Sur le vif

Hitler et les gens du voyage : un député-maire provoque un scandale

Rédigé par La Rédaction | Mardi 23 Juillet 2013 à 11:34



« Hitler n'en a peut-être pas tué assez » : cette phrase faisant référence aux gens du voyage a été prononcée par Gilles Bourdouleix, le député-maire (UDI) de la ville de Cholet dans le Maine-et-Loire. Ces propos scandaleux rapportés par le journal Le Courrier de l’Ouest ont vite fait de susciter la polémique.

Gilles Bourdouleix aurait fait cette affirmation alors qu’il se trouvait dimanche 21 juillet sur un terrain agricole appartenant à sa commune, où 150 caravanes de gens du voyage venaient de s’installer le jour même.
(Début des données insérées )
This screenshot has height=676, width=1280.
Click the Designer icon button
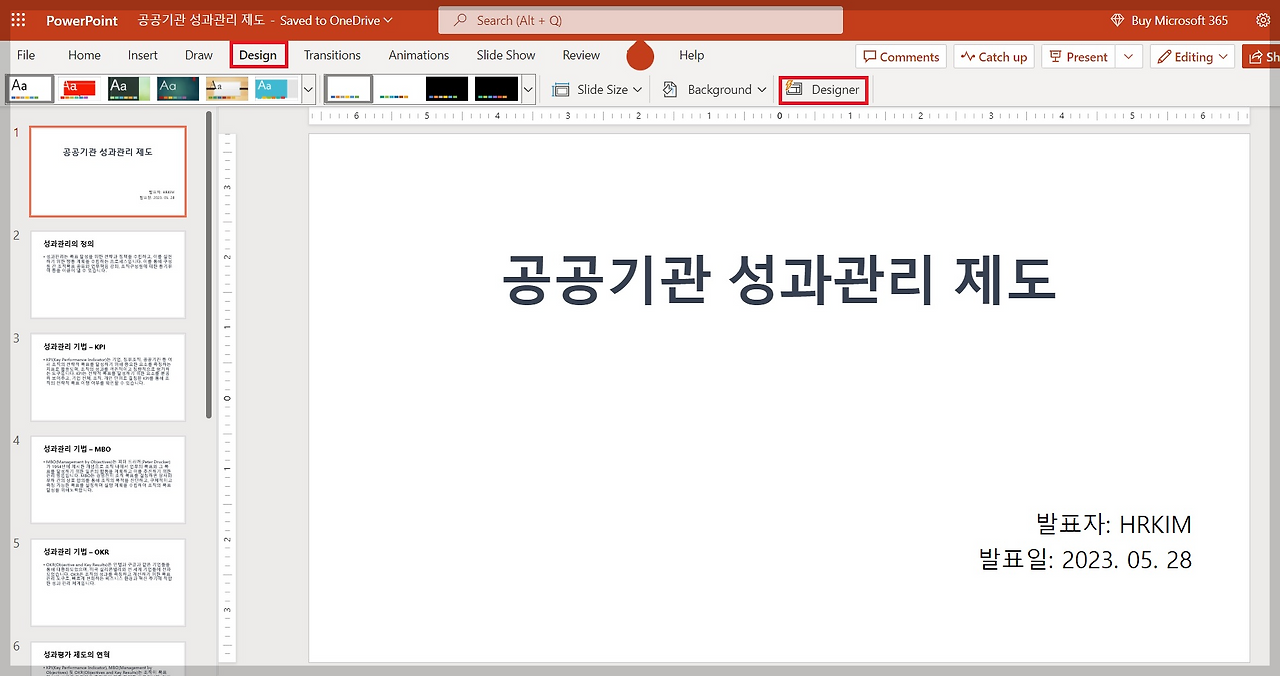pos(823,89)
Le maire était venu leur demander de quitter les lieux. Aussitôt, la tension est montée. Certains gens du voyage ont effectué des saluts nazis pour illustrer son racisme. M. Bourdouleix sort alors sa phrase choc, rapporte Le Courrier de l’Ouest.
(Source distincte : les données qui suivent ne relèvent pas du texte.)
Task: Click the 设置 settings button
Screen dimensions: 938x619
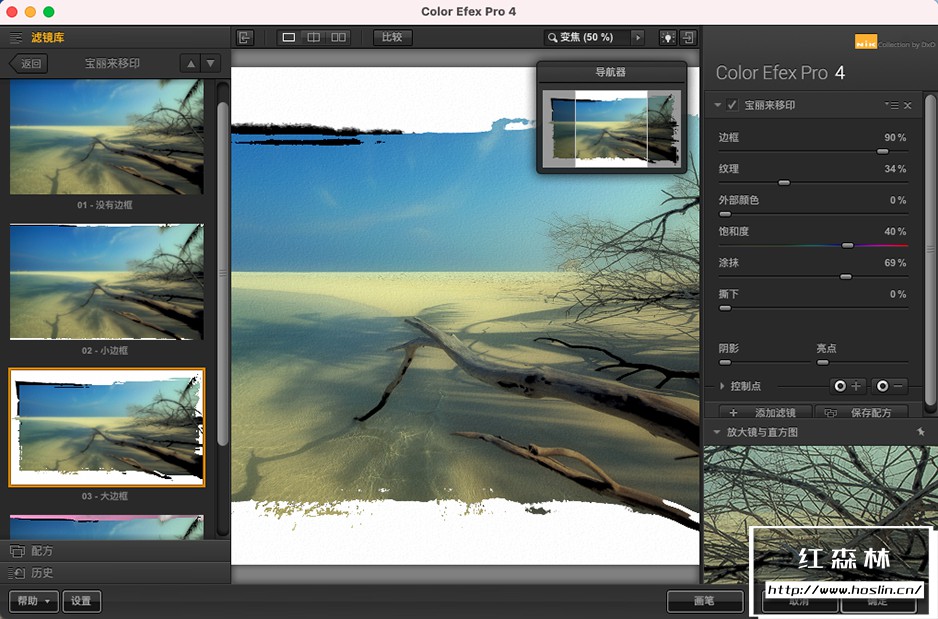Action: [x=81, y=601]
Lundi matin, l'élu dément l’information et dépose plainte pour « diffamation, atteinte à l'honneur et atteinte à l'image » contre le journal régional. Mais le journal riposte en publiant un enregistrement dans lequel on l’entend dire : « La loi, elle s'applique » puis moins fort : « Comme quoi Hitler n'en a peut-être pas tué assez ».

« Bidouillages », répond le maire. Selon lui, le journaliste a « bidouillé un enregistrement dans lequel il y a des coupures en me faisant dire des propos que lui-même venait de me dire et que j'ai répétés, étonné, qui ne correspondaient pas à ce que j'avais dit ». Il explique avoir dit à ce moment là que « malheureusement, Hitler, il les tuerait ici ». « Je ne dis pas qu'il aurait bien fait, je dis seulement que, quelque part, ils ont de la chance, personne ne va les tuer », se défend-t-il.

Cependant, ses explications peinent à convaincre. L’UDI que le députe-maire a rejoint en juin 2012 a décidé de l’exclure du parti. Son président Jean-Louis Borloo a condamné lundi « de la manière la plus formelle » ses propos. Le secrétaire général de l'UDI, Jean-Christophe Lagarde, a précisé que son exclusion serait actée mercredi lors d’un comité exécutif. « Ces propos sont inqualifiables et incompatibles avec les valeurs de l'UDI », a expliqué M. Lagarde.

Cette nouvelle affaire intervient alors que le maire de Nice Christian Estrosi et le président d’honneur du FN Jean-Marie Le Pen ont dernièrement suscité la polémique en prenant pour cible les gens du voyage et les Roms. « Ces déclarations illustrent la dangereuse surenchère dans laquelle la droite est engagée avec l'extrême-droite : Christian Estrosi a récemment livré son "mode d'emploi contre les gens du voyage ", à la suite de Jean-Marie Le Pen qui avait lui-même évoqué leur "présence urticante et odorante" », a dénoncé Harlem Désir, le premier secrétaire du Parti socialiste (PS).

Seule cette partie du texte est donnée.